Moderated by Paul North of The New Initiatives Working Group, joined by experts including William Graham, Director of Technology & Operations at Blackrock; Malavika Solanki, Member of the Management Team at Derivatives Service Bureau; Phil Fry, VP of Product Strategy at Verint; and Paul Liesching, Global Head of Financial Markets at Truphone, the panel highlighted the importance of joined up thinking in terms of an enterprise-wide approach – and reiterated that simply putting out individual fires can no longer be the answer in today’s environment.

“We aren’t seeing enough holistic solutions – there is still a lot more to do,” urged Graham. “We’ve got plenty of solutions, but we’ve got a ton of problems – the real challenge is in linking the two together.”

“It can’t just be about point solutions, we have to work towards providing holistic answers to regulatory problems,” added Fry.

The cost of regulation in the US market is currently estimated at around US$2 trillion – which equates to about the fifth largest economic activity in the world, noted the panel. To put it into context, the cost of regulation equates to around 4% of revenue today – and is expected to rise to over 10% going forward. What does that mean? That as firms think about timescales, they need to be thinking long-term – and so do the vendors.

“You have to enable transformation,” stressed Fry. “It’s not enough just to sell our technology. We have to enable change, and assist the banks to meet their obligations. We need to take responsibility for helping our clients, rather than just going after their money.”

The big challenge for financial firms at the moment in terms of tech spend, noted the practitioners, is risk aversion. “We have so much to deliver and we have so much risk if we get it wrong, that senior management get nervous,” commented one panel member. “So they switch to a straight solution and technology becomes a bare skeleton to deliver a very simple, sub-optimal outcome, because that’s all they understand. As organisations, we need to get a greater risk appetite round our delivery.”

“Banks aren’t moving forward with tech because they are scared of the risk,” agreed Fry.

To the extent that vendor firms can help bridge that gap, it is the Subject Matter Experts (SME) that are really important. “Often these SMEs know the end to end process, they know the proprietary systems, and once you’ve got one of those they are worth 10 other contractors,” emphasised a panellist.

What is also needed, suggested the panel, is a set of consistent standards across the industry, that are understood, agreed with and approved by the regulators.

“The business case is that we all have to agree on the same thing,” said Graham. “There is a reduction in compliance cost expected eventually, but not for some years – right now is an investment-heavy time, and the regulations will keep coming.”

With this in mind, point solutions are no longer the way to go. “Solving specific problems might be a cheaper approach at the time, but cumulatively it is more expensive,” pointed out Solanki. “That is becoming a real distinction across Tier 1 institutions right now.”

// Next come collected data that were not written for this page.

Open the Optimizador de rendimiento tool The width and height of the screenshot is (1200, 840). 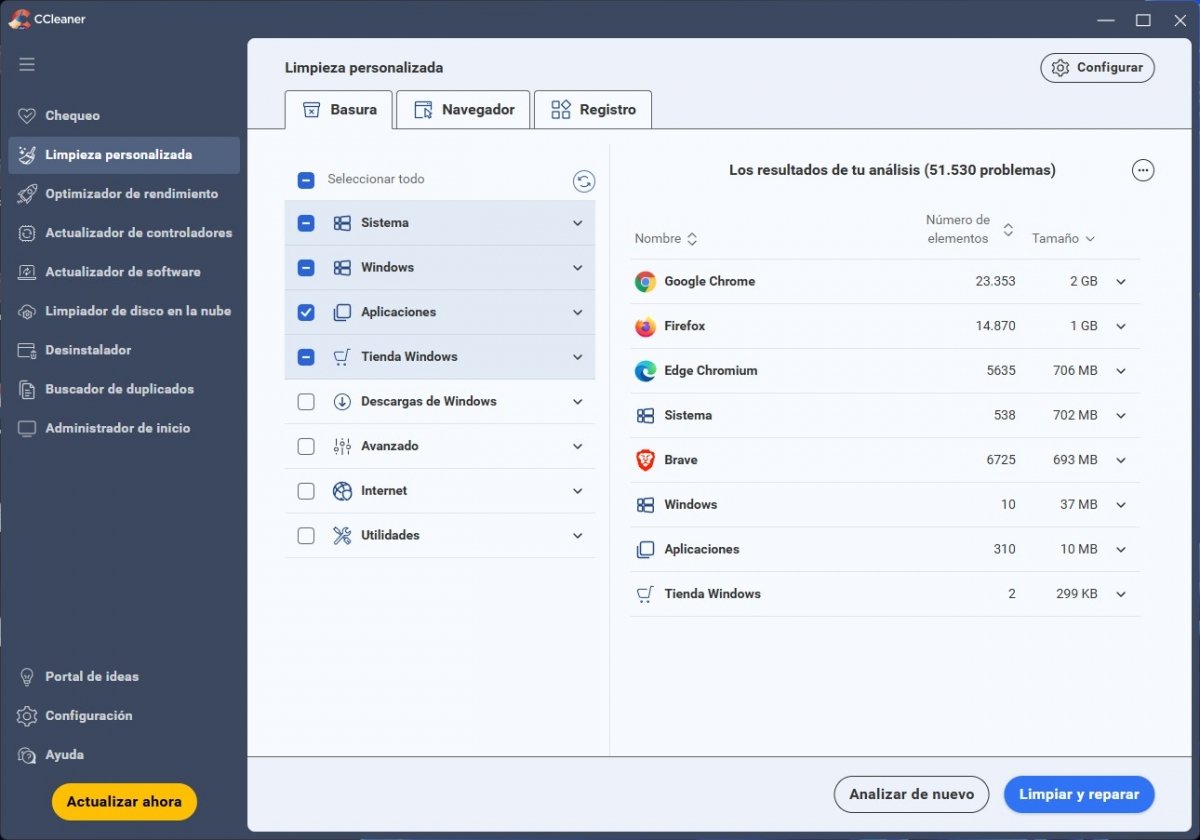133,194
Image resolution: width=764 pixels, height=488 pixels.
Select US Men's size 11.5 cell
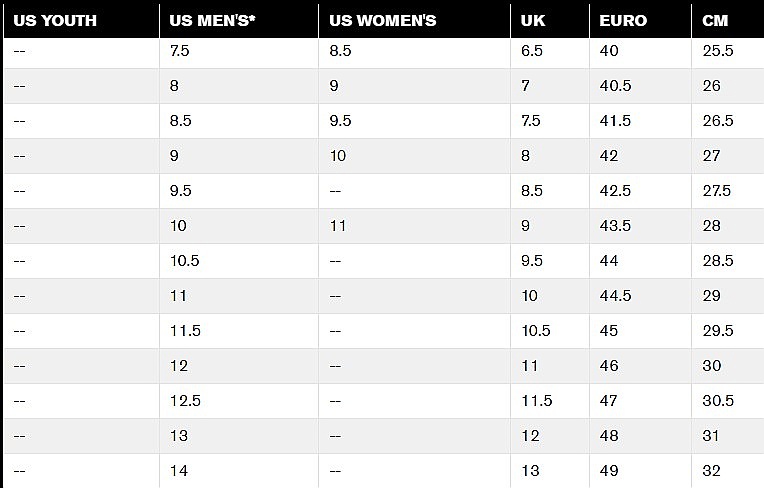pos(239,331)
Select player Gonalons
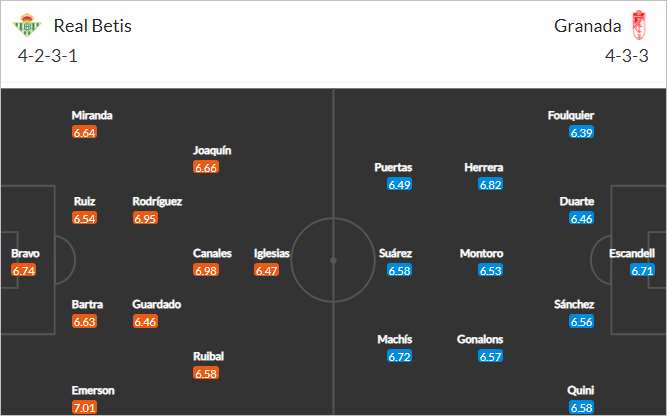 [x=480, y=339]

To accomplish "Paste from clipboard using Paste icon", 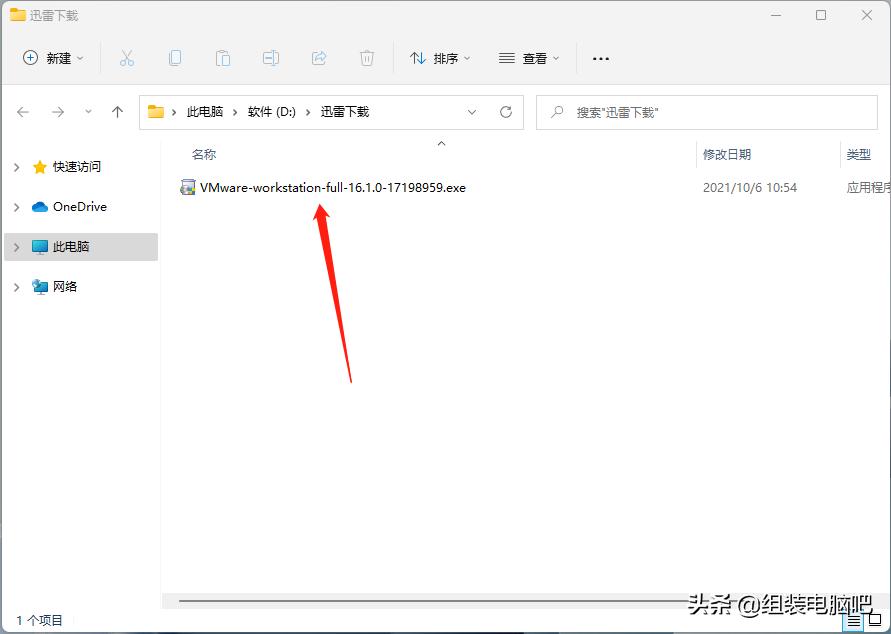I will click(223, 58).
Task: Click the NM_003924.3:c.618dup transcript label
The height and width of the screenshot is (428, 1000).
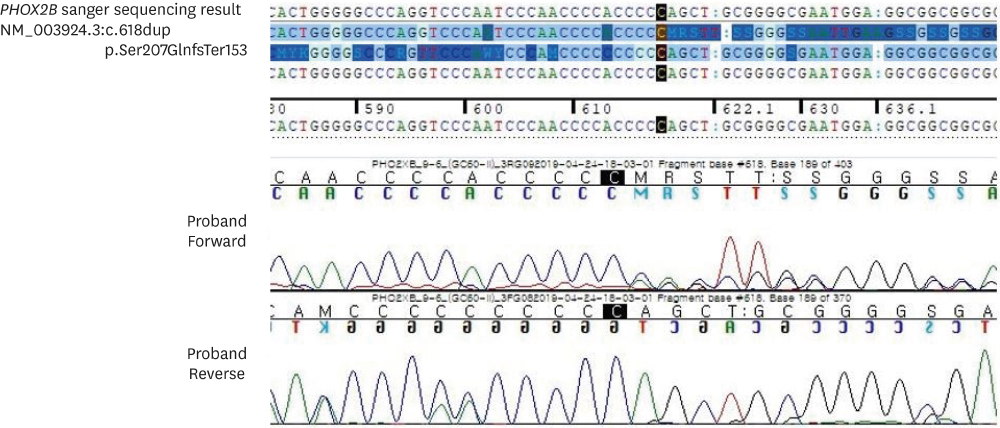Action: (89, 29)
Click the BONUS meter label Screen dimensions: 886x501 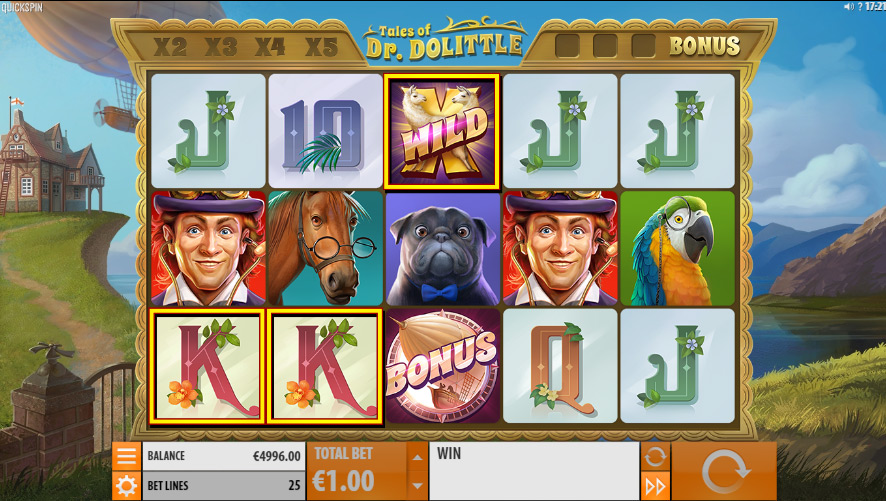705,46
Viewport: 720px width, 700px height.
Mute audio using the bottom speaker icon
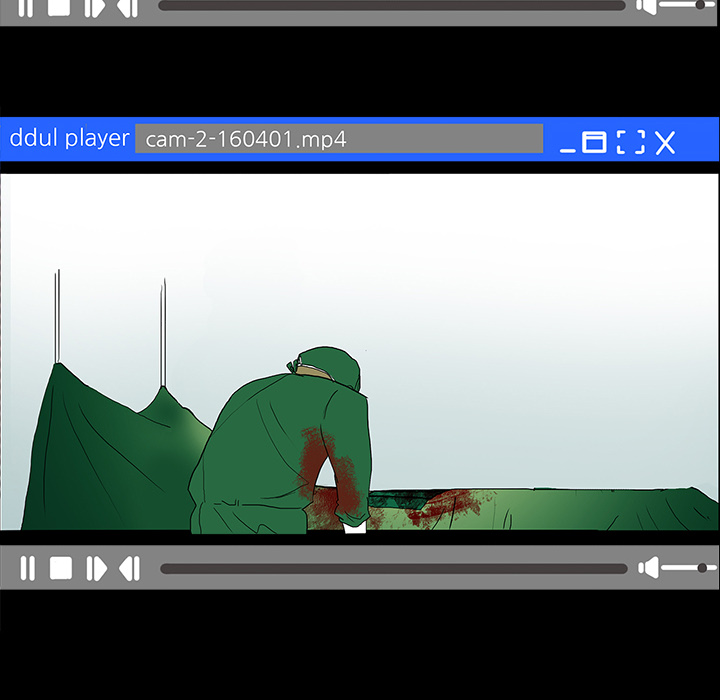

So the big question now, is how firms prepare for the future.

“There is no point looking at regulations in isolation,” said one panel member. “We can try and squeeze out efficiencies but there is a law of diminishing returns, unless you make a quantum change in how you operate. We need to move away from thoughts about efficiency, and towards the question of scalability. More regulation is coming – so how can you flex to embed that response into your architecture? The regulators will keep regulating, so we need to build with that vision in mind.”

This might sound like a gloomy prospect, but actually there is a silver lining. “I want the regulators to carry on regulating, because that creates our opportunity,” pointed out another panellist. “It is easy to get funding for something if it is a mandatory regulation.”

But while firms are doing their best, the regulators have a major role to play in facilitating and cajoling the industry along – and in collating and clarifying the disparate requirements. The panel agreed that a more open dialogue needs to be encouraged where the industry can admit issues and raise concerns.

“In-house it can often feel like we are trying to solve the impossible,” they concluded. “A more open conversation could help to avoid misinterpretation.”